FRAGMENT TEKSTU
-*-*-
Na koniec kodu mam jeszcze opcję z sfq, ale to jest chyba odrębny temat.

Oprócz weryfikacji mojego toku myślenia (za dotychczasowe wielkie dzięki) z powyższego listingu, mam jeszcze pytanie: czy da radę obejśc wpisywanie class i filtrów dla wszystkich IP z osobna? Na to chyba musi być jakis patent, bo w przeciwnym wypadku administrator z 200 ipkami w sieci już dawno by się pochlastał.

Dzięki z góry za przyszłą i dotychczasową pomoc!

Pozdrawiam

----------

## Raku

 *piotr.pawlowski wrote:*   

> bo w przeciwnym wypadku administrator z 200 ipkami w sieci już dawno by się pochlastał.

 

dlatego admini zwykle piszą skrypty  :Wink: 

----------

## piotr.pawlowski

No nie powiem, że nie, bo tak jest. Dzisiaj w autobusie rozkminiałem skąd miałbym wytrzasnąć listę ipków w sieci... jedyne co mi przyszło to wydłubanie jej z tablicy arp. Tylko, że tablica jest dynamiczna...

Wracając do głównego wątku - tok rozumowania przedstawiony w skróconym listingu tego co planuję zrobić jest w porządku?
-*-*-
DOSTARCZONY MATERIAŁ
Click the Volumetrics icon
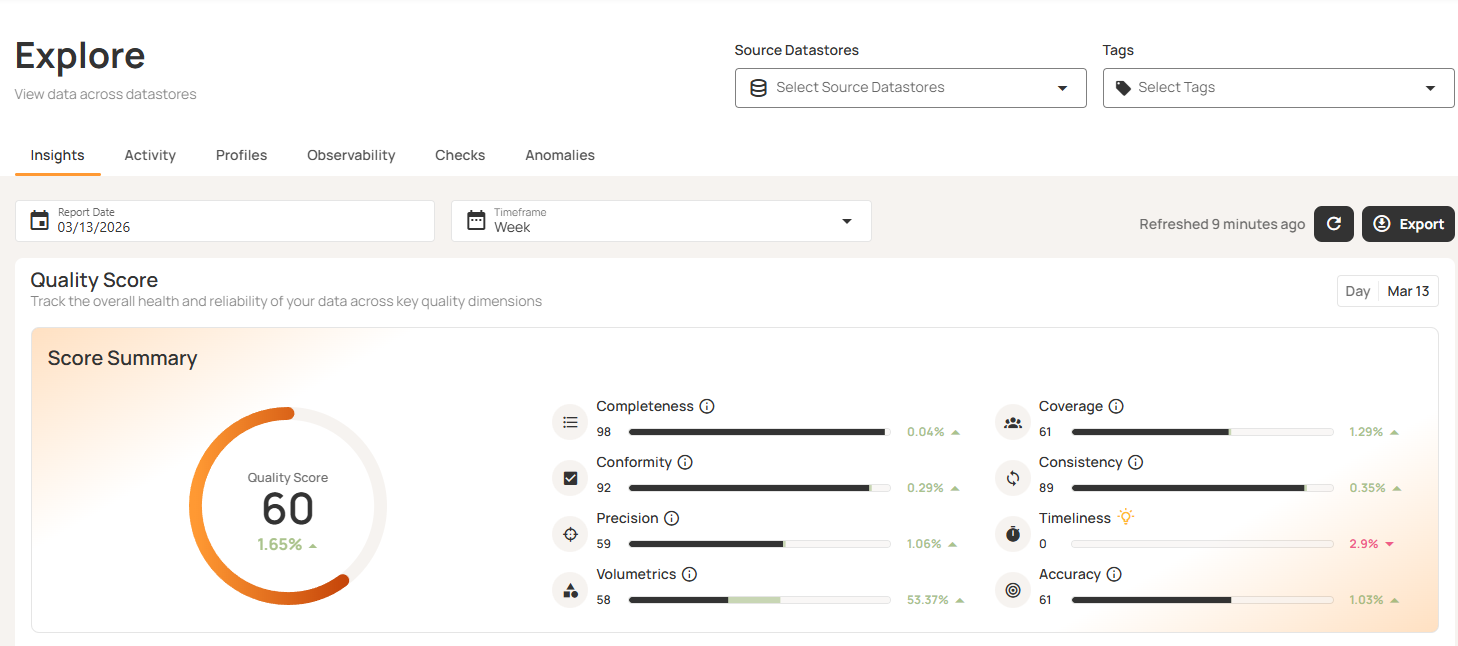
-*-*-
ZADANIE 1
Z jakiej tablicy piotr.pawlowski chciał wydobyć listę adresów IP w sieci według dyskusji forumowej o klasach i filtrach dla adresów IP?
ZADANIE 2
Przepisz słowo w słowo fragment dyskusji forumowej o klasach i filtrach dla adresów IP. Zacznij od miejsca ze słowami "No nie powiem, że", a skończ po słowach "jest w porządku?".
ZADANIE 3
Kontynuuj dyskusję forumową o klasach i filtrach dla adresów IP, zaczynając zaraz po jej ostatnim zdaniu.

WYNIK 1
Z tablicy ARP.

WYNIK 2
No nie powiem, że nie, bo tak jest. Dzisiaj w autobusie rozkminiałem skąd miałbym wytrzasnąć listę ipków w sieci... jedyne co mi przyszło to wydłubanie jej z tablicy arp. Tylko, że tablica jest dynamiczna...

Wracając do głównego wątku - tok rozumowania przedstawiony w skróconym listingu tego co planuję zrobić jest w porządku?

WYNIK 3
----------

## Belliash

Nie prosciej priorytetyzowac dane dane przesylane na okreslonych portach/protokolach?

Zainteresuj sie SFQ lub PFIFO.... IPP2P i Layer 7....

----------

## piotr.pawlowski

Zastanawiałem się tez i nad takim rozwiązaniem, ale ostatecznie odpadło ze względu na różnorodność protokołów (i ich ilość) stosowanych w sieci LAN. Oczywiście SFQ zamierzam zastosować aby żadne IP nie zapchało sobie samemu łącza (co też napisałem pokrótce pod przedstawionym wcześniej listingiem).

----------

## Belliash

slyszal o czyms takim jak default?

Priorytetyzujesz cos Ci potrzeba, reszte wrzucasz w jakas niska klase (tzw bulk traffic).

----------

## piotr.pawlowski

Jop, słyszał, gdyż zainteresował się tematem podziału łącza na podstawie usług ponownie. Mam jednak jak zwykle pytanie: Jeśli podzielę istniejące łącze np 3/5 na www, 1/5 na pop3 i 1/5 na resztę, to jak te 3/5 przeznaczone na www będą dzielone poprzez 40 komputerów? Czy będzie istniała możliwość, że jeden user zapcha całe 3/5 łącza przeznaczone na www?

----------

## Raku

 *piotr.pawlowski wrote:*   

> Jeśli podzielę istniejące łącze np 3/5 na www, 1/5 na pop3 i 1/5 na resztę, to jak te 3/5 przeznaczone na www będą dzielone poprzez 40 komputerów? Czy będzie istniała możliwość, że jeden user zapcha całe 3/5 łącza przeznaczone na www?

 

to możliwe. Możesz ratować się zakładając na klasę WWW (E)SFQ, ale nie da to najlepszego efektu.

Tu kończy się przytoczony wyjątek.